The example we described is a trivial one. What if we wanted to do something more complicated? Imagine we would like to import data from a database, run three complex feature engineering steps (say principal component analysis, some time series aggregation, and sure independence screening), followed by running a model with a new package we found on CRAN, and then exporting the serialized object to a Mongo database.

How much work would we have to do?

    
# models/dev/fancy_model.R
list(
  import = list(database = list(table = "my_data")),
  data   = list(
    "Aggregate time series" = list(aggregate_ts, vars = c("timevar1", "timevar2")),
    "Sure indep screening"  = list(sis, pval_threshold = 0.05),
    "Principal components"  = list(pca, center = TRUE, scale = TRUE)
  ),
  model  = list("fancy_model", param1 = 0.7, param2 = "foo")
  export = list(mongo = "models/experimental/fancy_model/1")
)
    
  
  1. We would have to write a database.R and mongo.R file with a read and write method, respectively, placing them in lib/adapters. (And write tests! More on this later.)
  2. We would need sis.R, aggregate_ts.R, and pca.R in lib/mungebits. We will examine later what goes into writing mungebits, but it isn't much.
  3. We would need to wrap the CRAN package in a lib/classifiers/fancy_model.R file.
  4. In total, we had to touch six files, excluding the model file, with some huge benefits: (1) as we will see later, each of our files requires tests for the project to pass continuous integration, ensuring we are confident the results are correct, and (2) we have made the fruits of our work accessible to anyone else working on the project!

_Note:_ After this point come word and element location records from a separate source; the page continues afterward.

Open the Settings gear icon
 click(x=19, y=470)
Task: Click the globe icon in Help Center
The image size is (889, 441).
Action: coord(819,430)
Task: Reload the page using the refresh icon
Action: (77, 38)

    This latter point is crucial: if we had written a linear, serial script, someone would later have to go dig through our model, potentially sprawled across several files, to figure out what to copy and where to inject new parameters to appropriate to their particular data set. If six months later we have written 100 models that used pca and discovered a subtle bug, we could fix all models simultaneously instead of wading through old files or notebooks that will inevitably be forgotten.

    Forget notebooks. By thinking like developers even when experimenting, we can grow stronger. We can have the best of both worlds. By writing the modeling process in this way, the Syberia modeling engine is forcing the work we write to be modular, testable, and reproducible, preferably in a versioned codebase that records all of history.

    This is what gave great power to frameworks like Ruby on Rails, tools that were not hailed theoretical results yet empowered formerly siloed developers to harness the benefits of convention over configuration and reach developer productivity and project iteration speeds that were formerly inaccessible.

    The dream of the modeling engine is to reach and surpass this level of productivity as applied to the domain of, well, whatever it is that R does! Machine learning is only the beginning.